Mr. Sumner. It has expired. There was an understanding, when it was established, that it should live only into the year 1870. It has now reached its natural death, and no resurrection ought to operate upon it. An income tax is a war tax. It ought not to be made a peace tax. “The medicine of the Constitution should not become its daily bread.” I am against the continuance of this tax; and if the occasion required, I would go forward and assign reasons. But I am unwilling now to enter into any general discussion of the question, as it is not directly presented by the proposition before the Senate; but I hope the Senator from Ohio [Mr. Sherman], who has charge of this bill, and is Chairman of the Finance Committee, will bear in mind the radical objection to any reëstablishment of this tax, and will also bear in mind another important proposition,—that the taxes of the country must be reduced. I have on another occasion, and more than once, said, “Down with the taxes!”—and I repeat the cry now. We cannot do better than to begin with a tax inequitable in its operation, and which, according to the original understanding when first adopted, was to end now.

After further debate, in which different Senators participated, Mr. Sumner spoke again, as follows:—

Mr. President,—I should not have said another word but for the very confident statement made by my friend, the Senator from Ohio, that at a proper time he will show the fairness of this tax. Sir, if he can show its fairness, he will do what no person before him has ever been able to do,—what no speaker in Parliament, no speaker in Congress, no writer on taxation or political economy has ever been able to accomplish.
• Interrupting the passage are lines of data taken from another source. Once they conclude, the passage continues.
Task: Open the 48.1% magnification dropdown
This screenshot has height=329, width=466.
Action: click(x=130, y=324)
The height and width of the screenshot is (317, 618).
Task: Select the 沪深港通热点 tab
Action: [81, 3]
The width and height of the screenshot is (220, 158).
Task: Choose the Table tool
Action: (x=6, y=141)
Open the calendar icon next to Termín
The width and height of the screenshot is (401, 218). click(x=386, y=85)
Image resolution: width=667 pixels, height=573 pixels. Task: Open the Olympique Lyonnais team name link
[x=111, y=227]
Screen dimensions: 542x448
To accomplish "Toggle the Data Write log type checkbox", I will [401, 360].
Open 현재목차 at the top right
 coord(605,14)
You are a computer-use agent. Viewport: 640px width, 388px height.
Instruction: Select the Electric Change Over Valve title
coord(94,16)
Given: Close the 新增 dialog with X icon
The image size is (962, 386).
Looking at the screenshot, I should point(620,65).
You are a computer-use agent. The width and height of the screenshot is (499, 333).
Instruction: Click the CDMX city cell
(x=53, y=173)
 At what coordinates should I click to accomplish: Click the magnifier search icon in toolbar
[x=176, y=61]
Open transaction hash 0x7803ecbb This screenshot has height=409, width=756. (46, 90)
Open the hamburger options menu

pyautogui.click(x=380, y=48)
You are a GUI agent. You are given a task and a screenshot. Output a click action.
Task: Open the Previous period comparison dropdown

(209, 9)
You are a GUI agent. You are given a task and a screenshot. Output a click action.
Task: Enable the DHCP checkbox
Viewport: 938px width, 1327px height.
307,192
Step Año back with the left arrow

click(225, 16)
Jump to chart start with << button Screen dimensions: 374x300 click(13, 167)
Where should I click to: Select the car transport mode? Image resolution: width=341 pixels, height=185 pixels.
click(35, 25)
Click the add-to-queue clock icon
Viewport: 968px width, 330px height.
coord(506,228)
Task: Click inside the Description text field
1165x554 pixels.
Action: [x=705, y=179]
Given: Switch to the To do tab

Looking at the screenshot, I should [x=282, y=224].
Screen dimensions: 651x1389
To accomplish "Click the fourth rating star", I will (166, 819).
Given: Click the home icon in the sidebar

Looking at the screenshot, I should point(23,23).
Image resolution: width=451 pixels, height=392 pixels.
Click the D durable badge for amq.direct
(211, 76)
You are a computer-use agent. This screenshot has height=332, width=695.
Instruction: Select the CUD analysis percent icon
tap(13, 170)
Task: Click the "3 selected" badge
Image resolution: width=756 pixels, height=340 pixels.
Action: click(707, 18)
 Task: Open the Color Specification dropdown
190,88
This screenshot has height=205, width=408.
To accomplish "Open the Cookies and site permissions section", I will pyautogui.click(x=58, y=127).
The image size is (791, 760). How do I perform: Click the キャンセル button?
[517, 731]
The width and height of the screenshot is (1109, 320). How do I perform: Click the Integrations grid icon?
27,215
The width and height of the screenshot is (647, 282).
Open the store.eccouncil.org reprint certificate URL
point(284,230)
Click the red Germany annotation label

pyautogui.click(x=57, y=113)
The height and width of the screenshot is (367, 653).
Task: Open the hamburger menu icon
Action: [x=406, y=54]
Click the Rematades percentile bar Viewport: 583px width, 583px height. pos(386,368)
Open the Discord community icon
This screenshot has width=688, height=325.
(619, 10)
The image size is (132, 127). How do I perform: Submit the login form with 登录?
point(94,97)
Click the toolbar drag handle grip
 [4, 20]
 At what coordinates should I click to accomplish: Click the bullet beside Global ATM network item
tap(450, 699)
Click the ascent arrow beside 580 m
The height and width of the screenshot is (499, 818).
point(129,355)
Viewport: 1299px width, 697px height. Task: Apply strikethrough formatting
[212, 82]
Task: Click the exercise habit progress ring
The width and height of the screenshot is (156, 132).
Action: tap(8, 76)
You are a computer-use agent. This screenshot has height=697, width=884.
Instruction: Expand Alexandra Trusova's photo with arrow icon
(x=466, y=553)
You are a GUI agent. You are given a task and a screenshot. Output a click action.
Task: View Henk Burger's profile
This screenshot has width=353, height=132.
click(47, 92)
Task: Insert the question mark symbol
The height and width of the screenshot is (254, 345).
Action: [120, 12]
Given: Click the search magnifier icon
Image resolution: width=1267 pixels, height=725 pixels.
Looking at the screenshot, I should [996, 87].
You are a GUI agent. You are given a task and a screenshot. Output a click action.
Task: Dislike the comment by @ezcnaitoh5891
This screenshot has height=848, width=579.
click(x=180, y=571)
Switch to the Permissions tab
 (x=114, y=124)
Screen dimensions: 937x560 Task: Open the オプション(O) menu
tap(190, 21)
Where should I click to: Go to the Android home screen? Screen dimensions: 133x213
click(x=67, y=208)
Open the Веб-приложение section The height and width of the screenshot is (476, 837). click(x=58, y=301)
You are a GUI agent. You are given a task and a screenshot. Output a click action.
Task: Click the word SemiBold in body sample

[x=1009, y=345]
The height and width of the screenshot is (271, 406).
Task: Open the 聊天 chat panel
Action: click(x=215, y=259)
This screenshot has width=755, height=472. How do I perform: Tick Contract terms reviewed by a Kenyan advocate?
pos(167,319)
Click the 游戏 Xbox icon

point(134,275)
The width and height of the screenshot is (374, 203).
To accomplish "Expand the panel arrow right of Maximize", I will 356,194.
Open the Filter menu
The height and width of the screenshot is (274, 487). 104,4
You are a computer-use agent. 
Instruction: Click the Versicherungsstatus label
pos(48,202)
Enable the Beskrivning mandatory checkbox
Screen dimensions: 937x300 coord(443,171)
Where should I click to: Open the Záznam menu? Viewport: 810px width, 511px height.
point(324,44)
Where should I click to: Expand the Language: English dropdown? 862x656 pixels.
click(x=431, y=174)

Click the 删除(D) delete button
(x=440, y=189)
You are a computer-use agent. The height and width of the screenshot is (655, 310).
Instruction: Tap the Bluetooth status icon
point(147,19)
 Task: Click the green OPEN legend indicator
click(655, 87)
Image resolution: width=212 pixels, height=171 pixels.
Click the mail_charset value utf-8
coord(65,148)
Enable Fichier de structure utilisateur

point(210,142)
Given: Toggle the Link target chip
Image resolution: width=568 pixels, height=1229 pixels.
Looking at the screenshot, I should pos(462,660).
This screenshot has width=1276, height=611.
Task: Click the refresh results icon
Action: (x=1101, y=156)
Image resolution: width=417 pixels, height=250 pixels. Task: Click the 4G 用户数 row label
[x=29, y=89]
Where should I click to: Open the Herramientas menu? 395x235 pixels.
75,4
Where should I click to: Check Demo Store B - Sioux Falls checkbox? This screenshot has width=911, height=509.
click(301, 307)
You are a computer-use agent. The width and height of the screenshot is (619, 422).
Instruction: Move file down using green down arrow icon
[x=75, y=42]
The Senator assumes in advance a very considerable task. Let me commend him to the candid, absolutely impartial, and authoritative words of Mr. McCulloch, in his work on Taxation and Funding. We all know the authority of this writer; none better can be adduced. A committee of this body might be well satisfied, could it have the sanction of this writer. Now what does he say of the tax on income? One would think he had listened to my honorable friend on this question. Of its effects he says:—

“It would no doubt have the supposed effects, [i. e. be successful,] could it be fairly assessed. But the practical difficulties in the way of its fair assessment are not of a sort that can be overcome. And the truth is, that taxes on income, though theoretically equal, are in their practical operation most unequal and vexatious.”[18]

Mr. Sherman. Read the paragraph immediately before that, in which he speaks of the theory of an income tax.

Mr. Sumner. I should rather read a paragraph after it, with the permission of the Senator. [Laughter.] I have read the chapter, and I understand it; and there are words here to which I call the attention of my friend:—

“After the Legislature has done all that can be done to make it equal, it will be most unequal.”

Strong language that!

“To impose it only on certain classes of incomes, or to impose it on all incomes, without regard to their origin, is alike subversive of sound principle. Nothing, therefore, remains but to reject it, or to resort to it only when money must be had at all hazards, when the ordinary and less exceptionable means of filling the public coffers have been tried and exhausted, and when, as during the late war, Hannibal is knocking at your gates, and national independence must be secured at whatever cost. An unreasoning necessity of this sort is the only satisfactory justification of taxes on property and income.”[19]